## Begin DATASET CONTENT

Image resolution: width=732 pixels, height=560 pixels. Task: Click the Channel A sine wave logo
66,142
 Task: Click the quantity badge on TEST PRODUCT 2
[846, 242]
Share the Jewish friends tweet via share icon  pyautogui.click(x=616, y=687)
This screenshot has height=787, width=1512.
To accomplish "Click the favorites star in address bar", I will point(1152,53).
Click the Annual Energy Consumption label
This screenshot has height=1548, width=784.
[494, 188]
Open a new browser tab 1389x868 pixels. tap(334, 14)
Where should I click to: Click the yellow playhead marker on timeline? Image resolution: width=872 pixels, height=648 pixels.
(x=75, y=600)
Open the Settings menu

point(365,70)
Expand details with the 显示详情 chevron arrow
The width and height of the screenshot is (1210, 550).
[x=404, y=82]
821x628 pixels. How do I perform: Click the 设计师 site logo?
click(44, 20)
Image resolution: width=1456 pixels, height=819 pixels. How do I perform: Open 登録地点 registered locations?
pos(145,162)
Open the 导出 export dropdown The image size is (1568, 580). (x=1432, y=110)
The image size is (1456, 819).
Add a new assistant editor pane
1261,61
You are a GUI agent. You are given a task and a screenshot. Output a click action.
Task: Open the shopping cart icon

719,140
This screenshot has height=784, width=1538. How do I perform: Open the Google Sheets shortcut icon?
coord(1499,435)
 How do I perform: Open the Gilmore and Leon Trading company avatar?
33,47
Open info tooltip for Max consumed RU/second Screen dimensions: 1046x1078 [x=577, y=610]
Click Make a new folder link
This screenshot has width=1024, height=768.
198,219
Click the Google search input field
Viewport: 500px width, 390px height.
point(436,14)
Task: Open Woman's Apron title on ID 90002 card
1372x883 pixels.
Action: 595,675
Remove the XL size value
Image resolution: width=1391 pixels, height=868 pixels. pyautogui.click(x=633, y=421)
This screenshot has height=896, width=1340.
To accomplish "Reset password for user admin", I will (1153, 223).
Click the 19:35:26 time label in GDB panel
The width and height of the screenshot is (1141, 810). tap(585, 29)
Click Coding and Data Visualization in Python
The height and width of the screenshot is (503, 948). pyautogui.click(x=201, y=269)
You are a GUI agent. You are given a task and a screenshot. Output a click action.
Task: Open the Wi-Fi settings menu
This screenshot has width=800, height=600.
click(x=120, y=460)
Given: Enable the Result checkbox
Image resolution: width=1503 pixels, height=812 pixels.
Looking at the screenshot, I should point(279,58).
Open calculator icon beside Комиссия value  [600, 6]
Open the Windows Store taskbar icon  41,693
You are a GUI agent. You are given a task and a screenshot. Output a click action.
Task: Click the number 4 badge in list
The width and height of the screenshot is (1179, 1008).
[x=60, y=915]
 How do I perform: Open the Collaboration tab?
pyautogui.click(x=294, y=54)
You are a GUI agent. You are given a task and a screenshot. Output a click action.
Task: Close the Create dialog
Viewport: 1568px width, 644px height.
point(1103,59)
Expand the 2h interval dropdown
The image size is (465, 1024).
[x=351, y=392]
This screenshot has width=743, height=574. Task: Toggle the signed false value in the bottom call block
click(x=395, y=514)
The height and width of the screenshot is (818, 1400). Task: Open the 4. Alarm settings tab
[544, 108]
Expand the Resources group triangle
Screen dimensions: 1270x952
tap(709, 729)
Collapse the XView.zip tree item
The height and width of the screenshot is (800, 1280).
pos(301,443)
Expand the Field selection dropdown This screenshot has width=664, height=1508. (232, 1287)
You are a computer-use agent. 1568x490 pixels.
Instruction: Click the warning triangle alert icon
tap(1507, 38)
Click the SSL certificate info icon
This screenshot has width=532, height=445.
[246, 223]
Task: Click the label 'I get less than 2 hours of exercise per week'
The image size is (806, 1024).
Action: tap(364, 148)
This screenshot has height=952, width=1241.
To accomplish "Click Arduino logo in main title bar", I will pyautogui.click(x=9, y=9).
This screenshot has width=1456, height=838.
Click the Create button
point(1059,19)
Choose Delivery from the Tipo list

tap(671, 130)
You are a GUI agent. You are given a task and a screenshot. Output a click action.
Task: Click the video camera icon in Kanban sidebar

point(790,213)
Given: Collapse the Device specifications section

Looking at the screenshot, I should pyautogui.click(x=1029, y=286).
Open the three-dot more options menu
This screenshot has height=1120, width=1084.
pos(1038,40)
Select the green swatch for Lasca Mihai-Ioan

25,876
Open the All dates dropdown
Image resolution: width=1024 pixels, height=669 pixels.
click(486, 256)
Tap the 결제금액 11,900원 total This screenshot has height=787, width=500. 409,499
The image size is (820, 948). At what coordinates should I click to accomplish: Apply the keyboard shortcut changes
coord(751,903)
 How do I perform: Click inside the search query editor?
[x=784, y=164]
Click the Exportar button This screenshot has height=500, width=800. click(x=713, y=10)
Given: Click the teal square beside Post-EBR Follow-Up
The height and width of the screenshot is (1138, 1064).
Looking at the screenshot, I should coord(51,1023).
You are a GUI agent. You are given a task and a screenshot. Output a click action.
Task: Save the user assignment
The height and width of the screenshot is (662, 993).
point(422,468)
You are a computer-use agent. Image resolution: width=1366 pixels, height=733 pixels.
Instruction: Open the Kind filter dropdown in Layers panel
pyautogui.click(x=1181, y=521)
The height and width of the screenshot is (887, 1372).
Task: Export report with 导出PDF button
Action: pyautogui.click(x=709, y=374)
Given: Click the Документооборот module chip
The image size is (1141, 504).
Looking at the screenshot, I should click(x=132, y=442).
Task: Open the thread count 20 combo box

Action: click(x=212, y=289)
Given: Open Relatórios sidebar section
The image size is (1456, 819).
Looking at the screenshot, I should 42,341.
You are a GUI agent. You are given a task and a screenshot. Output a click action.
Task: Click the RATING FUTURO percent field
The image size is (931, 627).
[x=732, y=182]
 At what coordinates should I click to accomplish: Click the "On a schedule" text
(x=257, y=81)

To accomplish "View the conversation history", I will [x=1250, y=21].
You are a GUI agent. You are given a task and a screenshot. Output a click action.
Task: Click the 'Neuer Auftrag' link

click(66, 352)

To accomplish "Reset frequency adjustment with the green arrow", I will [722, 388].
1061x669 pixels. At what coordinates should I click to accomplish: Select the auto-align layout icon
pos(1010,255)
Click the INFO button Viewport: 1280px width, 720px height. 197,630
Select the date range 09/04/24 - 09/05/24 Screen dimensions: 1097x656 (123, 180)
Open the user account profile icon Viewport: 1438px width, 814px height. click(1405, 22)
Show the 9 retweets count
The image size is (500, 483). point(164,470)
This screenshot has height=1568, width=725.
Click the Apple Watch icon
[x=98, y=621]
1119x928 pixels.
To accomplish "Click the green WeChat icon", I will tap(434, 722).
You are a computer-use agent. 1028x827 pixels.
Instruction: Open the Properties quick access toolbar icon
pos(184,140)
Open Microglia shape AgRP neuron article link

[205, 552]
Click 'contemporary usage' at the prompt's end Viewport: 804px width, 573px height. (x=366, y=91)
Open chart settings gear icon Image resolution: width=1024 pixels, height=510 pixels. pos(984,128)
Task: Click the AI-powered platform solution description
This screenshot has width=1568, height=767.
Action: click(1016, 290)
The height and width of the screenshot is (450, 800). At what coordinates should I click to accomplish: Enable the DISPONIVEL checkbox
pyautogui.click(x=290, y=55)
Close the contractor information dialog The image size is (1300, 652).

## End DATASET CONTENT

WHAT THE EXERCISE ASKS ::
Give the records from the line containing "Remove the XL size value" through the line containing "tap(709, 729)" as a Markdown table with columns Row and Text. Number each line in Row, and leave out any blank lines.

COMPLETE OUTPUT ::
| Row | Text |
|---|---|
| 1 | Remove the XL size value |
| 2 | Image resolution: width=1391 pixels, height=868 pixels. pyautogui.click(x=633, y=421) |
| 3 | This screenshot has height=896, width=1340. |
| 4 | To accomplish "Reset password for user admin", I will (1153, 223). |
| 5 | Click the 19:35:26 time label in GDB panel |
| 6 | The width and height of the screenshot is (1141, 810). tap(585, 29) |
| 7 | Click Coding and Data Visualization in Python |
| 8 | The height and width of the screenshot is (503, 948). pyautogui.click(x=201, y=269) |
| 9 | You are a GUI agent. You are given a task and a screenshot. Output a click action. |
| 10 | Task: Open the Wi-Fi settings menu |
| 11 | This screenshot has width=800, height=600. |
| 12 | click(x=120, y=460) |
| 13 | Given: Enable the Result checkbox |
| 14 | Image resolution: width=1503 pixels, height=812 pixels. |
| 15 | Looking at the screenshot, I should point(279,58). |
| 16 | Open calculator icon beside Комиссия value  [600, 6] |
| 17 | Open the Windows Store taskbar icon  41,693 |
| 18 | You are a GUI agent. You are given a task and a screenshot. Output a click action. |
| 19 | Task: Click the number 4 badge in list |
| 20 | The width and height of the screenshot is (1179, 1008). |
| 21 | [x=60, y=915] |
| 22 |  How do I perform: Open the Collaboration tab? |
| 23 | pyautogui.click(x=294, y=54) |
| 24 | You are a GUI agent. You are given a task and a screenshot. Output a click action. |
| 25 | Task: Close the Create dialog |
| 26 | Viewport: 1568px width, 644px height. |
| 27 | point(1103,59) |
| 28 | Expand the 2h interval dropdown |
| 29 | The image size is (465, 1024). |
| 30 | [x=351, y=392] |
| 31 | This screenshot has width=743, height=574. Task: Toggle the signed false value in the bottom call block |
| 32 | click(x=395, y=514) |
| 33 | The height and width of the screenshot is (818, 1400). Task: Open the 4. Alarm settings tab |
| 34 | [544, 108] |
| 35 | Expand the Resources group triangle |
| 36 | Screen dimensions: 1270x952 |
| 37 | tap(709, 729) |